My daughter is nearly 2 weeks old now and since day one in the hospital, she had refused to sleep in a bassinet or crib. Hell, she won't sleep ANYWHERE unless it's in the arms of a warm body. My husband and I have been forced to "take shifts" every few hours holding her while she sleeps while we sleep upright in a recliner with her lying flat in our arms.

My pediatrician today at her two week appointment basically shamed the hell out of me when she asked about her sleep and i tried to explain that she WILL NOT sleep any other way.

We have tried having her fall asleep and then placing her in the basinet/crib only for her to wake up about 5 minutes later and scream bloody murder nonstop until we pick her up again.

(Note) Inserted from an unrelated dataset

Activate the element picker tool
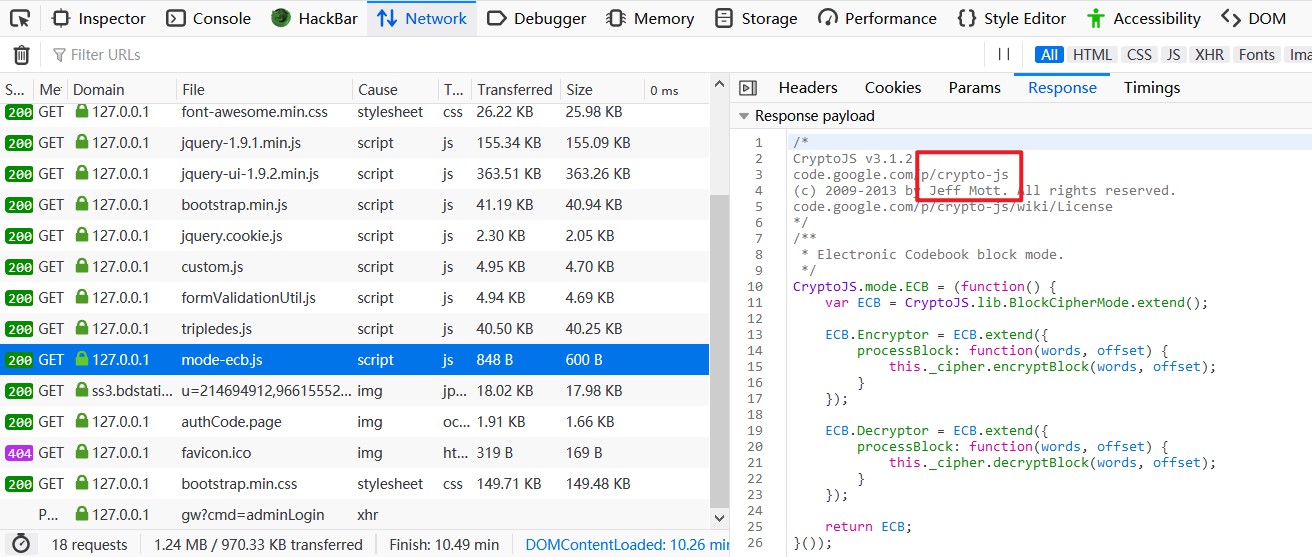This screenshot has width=1312, height=557. click(x=20, y=18)
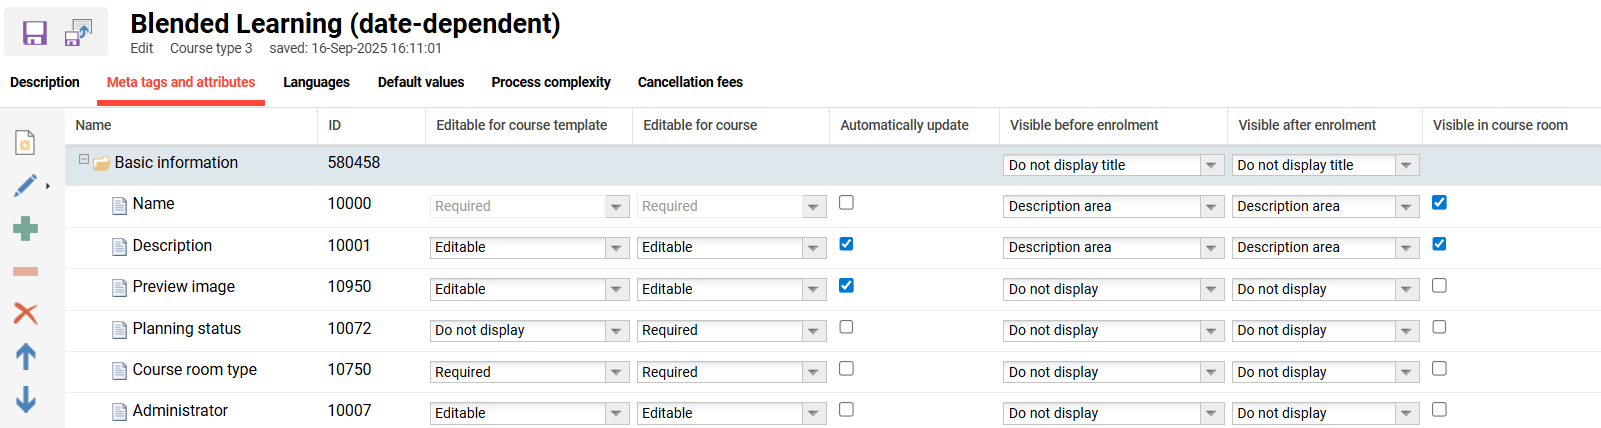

We have tried putting her in and just letting her cry but it lasted 30 minutes before we gave up because she won't stop screaming.

We have tried putting a small incline wedge under the bassinet mattress to see of that would help: nope!

We have tried swaddling her and not swaddling her. We have tried giving her a pacifier. We have tried silence. We have tried white noise. We have tried a swing. NOTHING IS WORKING.

She falls asleep perfectly fine when she is in someone's arms but as soon as we put her down she wakes up and will not go back to sleep and just SCREAMS.

I'm at my wits end, I simply cannot stay awake 24 hours a day holding her and every night we get a few hours in the recliner, I feel paranoid about SIDS/suffocation risk or dropping her while asleep, and now after my pediatrician talk I feel like a horrible parent for putting her in danger.

My husband suggests leaving her in her own room in her crib and just letting her cry it out for an entire night and only going in there to breastfeed every 3 hours, however everything I've read and heard says NOT to do that while she is so young, not to mention I'd feel horrible that I was ignoring her cries as a newborn, no matter the reason.

What is left to possibly do? My pediatrician had no other options, just repeated everything we have already tried. It's past midnight right now and I have just attempted to lay her down again with no luck. I'm close to tears. I don't know what else to do.

My husband's paternity leave ends after the weekend, which means I will be forced to either stay awake with her 24 hours a day holding her to ensure her safety or sleep 2 hours at a time in the recliner for the next 6 months and risk her getting hurt. I'm losing my damn mind between guilt, frustration and sleep deprivation.